Samstag, 19. September 2015
Eleison Kommentare CDXXVII (427)

Verwerflicher Naturalismus

Bischof Williamsons Eleison Kommentare,
Nummer CDXXVII (427)

Vor der Fleischwerdung Gottes genügte die Natur,
Doch seither ohne Christus gibt es Verdammnis nur.

 

„Ich bin ein Mensch, der auf eigenen Beinen steht, und ich verfüge über einen Verstand, einen Willen und ein Pflichtgefühl. Ich kann ein anständiges, sogar edles Leben auf natürlicher Ebene weit über dem bloßen Materialismus führen. Nun kommen Sie als Katholik daher und künden mir von einem übernatürlichen und übermenschlichen Leben, welches dem natürlichen Leben überlegen ist und übernatürlicher Tugenden bedarf, um gelebt zu werden.
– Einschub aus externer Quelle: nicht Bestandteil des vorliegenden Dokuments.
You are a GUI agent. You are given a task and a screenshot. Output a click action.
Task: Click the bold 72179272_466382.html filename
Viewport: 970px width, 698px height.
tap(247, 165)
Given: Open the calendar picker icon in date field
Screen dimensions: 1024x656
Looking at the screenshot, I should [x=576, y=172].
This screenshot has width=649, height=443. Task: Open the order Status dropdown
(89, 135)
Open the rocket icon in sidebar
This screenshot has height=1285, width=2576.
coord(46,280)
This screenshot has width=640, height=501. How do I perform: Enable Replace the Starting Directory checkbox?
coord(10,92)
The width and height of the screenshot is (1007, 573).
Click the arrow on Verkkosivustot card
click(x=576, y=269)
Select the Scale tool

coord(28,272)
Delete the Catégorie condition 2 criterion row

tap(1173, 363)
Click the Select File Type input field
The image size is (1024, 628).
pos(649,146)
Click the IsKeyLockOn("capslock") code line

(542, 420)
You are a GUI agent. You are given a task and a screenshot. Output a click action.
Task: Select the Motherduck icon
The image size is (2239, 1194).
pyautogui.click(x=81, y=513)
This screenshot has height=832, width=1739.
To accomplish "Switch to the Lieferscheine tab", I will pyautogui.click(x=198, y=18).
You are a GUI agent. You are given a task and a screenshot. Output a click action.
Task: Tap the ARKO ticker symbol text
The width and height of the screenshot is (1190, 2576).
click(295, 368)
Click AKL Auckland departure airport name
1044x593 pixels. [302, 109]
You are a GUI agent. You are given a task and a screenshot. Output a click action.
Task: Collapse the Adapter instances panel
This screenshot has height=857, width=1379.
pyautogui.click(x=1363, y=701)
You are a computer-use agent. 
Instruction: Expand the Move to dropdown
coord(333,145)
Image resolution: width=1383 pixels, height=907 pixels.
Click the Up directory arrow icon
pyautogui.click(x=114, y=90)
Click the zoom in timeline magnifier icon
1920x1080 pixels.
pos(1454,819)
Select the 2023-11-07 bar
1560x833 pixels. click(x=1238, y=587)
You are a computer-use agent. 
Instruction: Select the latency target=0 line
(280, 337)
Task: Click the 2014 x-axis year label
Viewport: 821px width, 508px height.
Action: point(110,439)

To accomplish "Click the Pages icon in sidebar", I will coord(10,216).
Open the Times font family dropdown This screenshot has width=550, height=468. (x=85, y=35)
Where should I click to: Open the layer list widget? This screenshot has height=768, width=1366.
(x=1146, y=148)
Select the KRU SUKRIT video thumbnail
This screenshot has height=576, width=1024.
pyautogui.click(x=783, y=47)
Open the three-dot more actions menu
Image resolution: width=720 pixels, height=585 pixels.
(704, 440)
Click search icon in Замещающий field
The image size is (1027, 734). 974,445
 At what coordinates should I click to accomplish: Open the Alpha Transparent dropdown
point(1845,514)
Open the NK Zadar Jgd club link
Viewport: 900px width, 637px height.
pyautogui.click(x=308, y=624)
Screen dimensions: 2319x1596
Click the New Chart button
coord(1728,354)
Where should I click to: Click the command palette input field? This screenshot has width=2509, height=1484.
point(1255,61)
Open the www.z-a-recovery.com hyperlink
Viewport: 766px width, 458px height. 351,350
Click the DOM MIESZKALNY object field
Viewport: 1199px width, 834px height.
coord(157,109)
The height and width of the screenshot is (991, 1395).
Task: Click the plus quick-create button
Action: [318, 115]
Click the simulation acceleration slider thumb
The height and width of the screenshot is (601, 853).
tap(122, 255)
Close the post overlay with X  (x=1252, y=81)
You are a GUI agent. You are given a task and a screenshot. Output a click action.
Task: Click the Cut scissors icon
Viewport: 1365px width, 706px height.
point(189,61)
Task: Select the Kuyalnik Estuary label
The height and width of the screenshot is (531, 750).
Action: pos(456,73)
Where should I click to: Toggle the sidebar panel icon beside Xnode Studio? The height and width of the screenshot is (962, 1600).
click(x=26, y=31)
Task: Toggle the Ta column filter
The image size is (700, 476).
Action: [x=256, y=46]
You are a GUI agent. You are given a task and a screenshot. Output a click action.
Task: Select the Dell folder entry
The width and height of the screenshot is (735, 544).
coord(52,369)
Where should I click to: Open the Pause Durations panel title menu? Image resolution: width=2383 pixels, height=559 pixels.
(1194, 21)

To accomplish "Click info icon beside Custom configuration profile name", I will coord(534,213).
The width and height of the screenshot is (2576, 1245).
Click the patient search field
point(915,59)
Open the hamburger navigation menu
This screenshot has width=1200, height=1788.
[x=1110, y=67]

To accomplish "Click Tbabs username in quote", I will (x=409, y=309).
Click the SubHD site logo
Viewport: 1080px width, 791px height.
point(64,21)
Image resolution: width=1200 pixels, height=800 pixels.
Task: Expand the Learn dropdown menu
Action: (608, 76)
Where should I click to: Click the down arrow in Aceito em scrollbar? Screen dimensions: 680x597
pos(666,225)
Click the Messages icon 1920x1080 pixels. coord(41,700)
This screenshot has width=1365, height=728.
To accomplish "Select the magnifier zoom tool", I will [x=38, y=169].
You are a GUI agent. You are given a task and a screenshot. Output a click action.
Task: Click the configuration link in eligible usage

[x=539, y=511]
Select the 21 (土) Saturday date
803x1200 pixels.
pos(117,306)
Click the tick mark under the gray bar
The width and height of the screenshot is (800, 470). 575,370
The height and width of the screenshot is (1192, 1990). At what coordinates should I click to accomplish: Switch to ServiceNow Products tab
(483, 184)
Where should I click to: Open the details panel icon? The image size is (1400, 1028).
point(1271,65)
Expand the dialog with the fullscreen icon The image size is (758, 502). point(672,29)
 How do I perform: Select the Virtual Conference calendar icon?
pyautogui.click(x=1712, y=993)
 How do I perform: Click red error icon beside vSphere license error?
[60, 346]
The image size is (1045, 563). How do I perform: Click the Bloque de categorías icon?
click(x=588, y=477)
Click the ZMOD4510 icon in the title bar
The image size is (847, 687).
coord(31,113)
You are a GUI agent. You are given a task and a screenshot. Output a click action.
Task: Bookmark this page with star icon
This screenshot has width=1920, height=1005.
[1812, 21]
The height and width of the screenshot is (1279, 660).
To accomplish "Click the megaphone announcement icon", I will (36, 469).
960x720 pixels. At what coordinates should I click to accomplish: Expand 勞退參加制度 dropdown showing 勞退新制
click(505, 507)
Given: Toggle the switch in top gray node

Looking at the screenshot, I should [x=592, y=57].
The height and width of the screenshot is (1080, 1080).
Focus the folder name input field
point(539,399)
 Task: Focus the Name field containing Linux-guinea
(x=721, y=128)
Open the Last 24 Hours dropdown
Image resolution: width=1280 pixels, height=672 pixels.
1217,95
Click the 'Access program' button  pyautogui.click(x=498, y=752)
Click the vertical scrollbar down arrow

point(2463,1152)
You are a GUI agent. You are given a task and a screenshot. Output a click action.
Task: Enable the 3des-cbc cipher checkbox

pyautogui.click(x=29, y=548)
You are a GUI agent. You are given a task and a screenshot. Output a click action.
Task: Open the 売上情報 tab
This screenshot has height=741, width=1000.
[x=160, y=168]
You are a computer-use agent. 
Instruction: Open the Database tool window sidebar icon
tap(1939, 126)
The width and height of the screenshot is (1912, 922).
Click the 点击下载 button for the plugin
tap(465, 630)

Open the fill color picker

Sie sagen mir, daß dieses übernatürliche Leben dem natürlichen haushoch überlegen ist, durch einen fleischgewordenen Gott ermöglicht wird und eine unvorstellbare Glückseligkeit bietet. Das ist ja schön und gut, aber ehrlich gesagt halte ich die menschliche Natur für ausreichend: das Leben weder eines Engels noch eines Tieres. Weder will ich den zukünftigen Himmel, noch seine gegenwärtigen Anforderungen hier auf Erden. Ich lehne den Vorteil mit der Bürde ab, und werde mich mit einem anständigen natürlichen Leben begnügen, welches Gott mit einem anständigen natürlichen Jenseits belohnen wird.“

Mit ähnlichen Worten skizzierte Kardinal Pie (1815–1880) die Einstellung des typischen „aufrechten und respektierlichen Bürgers“ der Mitte des 19. Jahrhunderts mit seinem schweren Irrtum vom Naturalismus, welcher seit damals und bis heute eine riesige Anzahl Seelen in die Hölle schickt. Als Naturalismus wird die Leugnung, oder in unserem Beispiel, die Ablehnung der gesamten übernatürlichen Ordnung bezeichnet: die Natur sei alles, bzw. alles was man will; und über der Natur existiere nichts, bzw. wenn es existieren sollte, so würde ich es höflich ablehnen. In seinem Lehrschreiben Humanum genus verurteilte Papst Leo XIII. den Naturalismus als den zentralen Irrtum der Freimaurerei. Der Naturalismus ist auch der große Irrtum Hollywoods — selbst wenn dies kaum jemand durchschaut, weil wir so sehr an die Welt uns gewöhnt haben, wie si e von den Freimaurern geformt worden ist, welche als Leitprinzip haben, überall anwesend zu sein, jedoch nirgends gesehen zu werden. Kardinal Pie antwortete seinem skizzierten aufrechten Bürger mit drei Argumenten:?—

Erstens ist Gott der Erschaffer und der höchste Herr seines Geschöpfes, des Menschen. Als Gott den natürlichen Menschen schuf, welcher tatsächlich zur natürlichen Ordnung gehört (sie ist Gottes Geschenk von der Welt an den Menschen), behielt Gott das Recht, den Menschen auch in die übernatürliche Ordnung hinaufzuheben (sie ist Gottes Geschenk von Gott selber an den Menschen). In der Tat berief Gott den Menschen dazu, in die übernatürliche Ordnung einzutreten: durch einen Akt der Liebe, welchen kein Mensch verweigern darf, weil dieses Geschenk und die Liebe so großartig sind. Von Gott her wurde diese Wohltat zur Pflicht, und die Ablehnung der Wohltat zu einer äußerst strafwürdigen Aufruhr gegen seine Liebe. Ja, die Vornehmheit, durch die übernatürliche Gnade an Gottes eigener Natur teilzuhaben, ist also eine Verpflichtung – solcherart, daß, wer sich weigert, wie ein Sohn sich zu benehmen, am Ende wie ein Sklave behandelt werden wird.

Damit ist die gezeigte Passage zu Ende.